GET /employees/_search
{
"size" : 0,
"aggs" : {
"gender_bucket" : {
"terms" : {
"field" : "gender"
},
"aggs": {
"average_age": {
"avg": {
"field": "age"
}
}
}
}
}
}
响应结果:
{
"took" : 69,
"timed_out" : false,
"_shards" : {
"total" : 1,
"successful" : 1,
"skipped" : 0,
"failed" : 0
},
"hits" : {
"total" : {
"value" : 1000,
"relation" : "eq"
},
"max_score" : null,
"hits" : [ ]
},
"aggregations" : {
"gender_bucket" : {
"doc_count_error_upper_bound" : 0,
"sum_other_doc_count" : 0,
"buckets" : [
{
"key" : "male",
"doc_count" : 524,
"average_age" : {
"value" : 47.333969465648856
}
},
{
"key" : "female",
"doc_count" : 476,
"average_age" : {
"value" : 45.71848739495798
}
}
]
}
}
}
按性别查询不同年龄范围的平均年龄:最外层聚集按照年龄分组,第二层聚集按照年龄范围分组,最后一层聚集计算每个分组平均年龄。
GET /employees/_search
{
"size" : 0,
"aggs" : {
"gender_bucket" : {
"terms" : {
"field" : "gender"
},
"aggs" : {
"age_ranges" : {
"range" : {
"field" : "age",
"keyed" : true,
"ranges" : [
{ "key": "young", "to" : 35 },
{ "key": "middle-aged", "from" : 35, "to" : 50 },
{ "key": "senior", "from" : 55 }
]
},
"aggs": {
"average_age": {
"avg": {
"field": "age"
}
}
}
}
}
}
}
}
响应结果:
{
"took" : 37,
"timed_out" : false,
"_shards" : {
"total" : 1,
"successful" : 1,
"skipped" : 0,
"failed" : 0
},
"hits" : {
"total" : {
"value" : 1000,
"relation" : "eq"
},
"max_score" : null,
"hits" : [ ]
},
"aggregations" : {
"gender_bucket" : {
"doc_count_error_upper_bound" : 0,
"sum_other_doc_count" : 0,
"buckets" : [
{
"key" : "male",
"doc_count" : 524,
"age_ranges" : {
"buckets" : {
"young" : {
"to" : 35.0,
"doc_count" : 145,
"average_age" : {
"value" : 26.048275862068966
}
},
"middle-aged" : {
"from" : 35.0,
"to" : 50.0,
"doc_count" : 135,
"average_age" : {
"value" : 42.19259259259259
}
},
"senior" : {
"from" : 55.0,
"doc_count" : 192,
"average_age" : {
"value" : 65.734375
}
}
}
}
},
{
"key" : "female",
"doc_count" : 476,
"age_ranges" : {
"buckets" : {
"young" : {
"to" : 35.0,
"doc_count" : 157,
"average_age" : {
"value" : 25.840764331210192
}
},
"middle-aged" : {
"from" : 35.0,
"to" : 50.0,
"doc_count" : 112,
"average_age" : {
"value" : 41.517857142857146
}
},
"senior" : {
"from" : 55.0,
"doc_count" : 170,
"average_age" : {
"value" : 65.5
}
}
}
}
}
]
}
}
}
2.4. 过滤聚集
计算除了来自minnesota的员工平均工资。
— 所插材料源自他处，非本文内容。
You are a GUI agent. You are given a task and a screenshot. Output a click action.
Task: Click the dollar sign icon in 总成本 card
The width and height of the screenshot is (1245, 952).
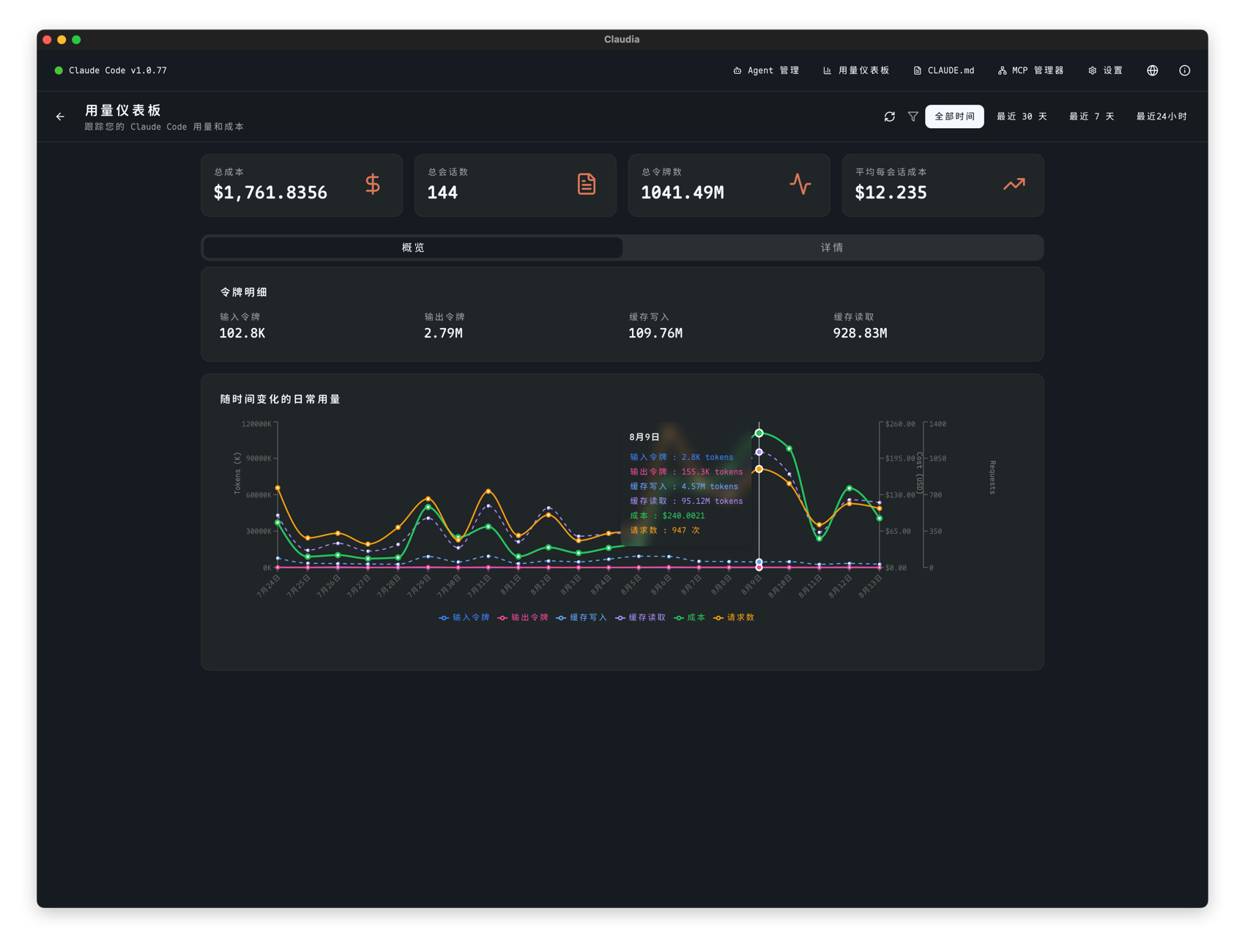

这也属于嵌套聚集,首先应用过滤,然后应用聚合查找平均工资。
GET /employees/_search
{
"aggs" : {
"state" : {
"filter" : { "term": { "state": "minnesota" } },
"aggs" : {
"avg_age" : { "avg" : { "field" : "salary" } }
}
}
}
}
响应如下:
{
"took" : 7,
"timed_out" : false,
"_shards" : {
"total" : 1,
"successful" : 1,
"skipped" : 0,
"failed" : 0
},
"hits" : {
"total" : {
"value" : 1000,
"relation" : "eq"
},
"max_score" : null,
"hits" : [ ]
},
"aggregations" : {
"state" : {
"doc_count" : 17,
"avg_age" : {
"value" : 43855.35294117647
}
}
}
}
3. 总结
本文利用示例的员工数据进行实例分析。主要包括度量分析、分组分析以及嵌套分析。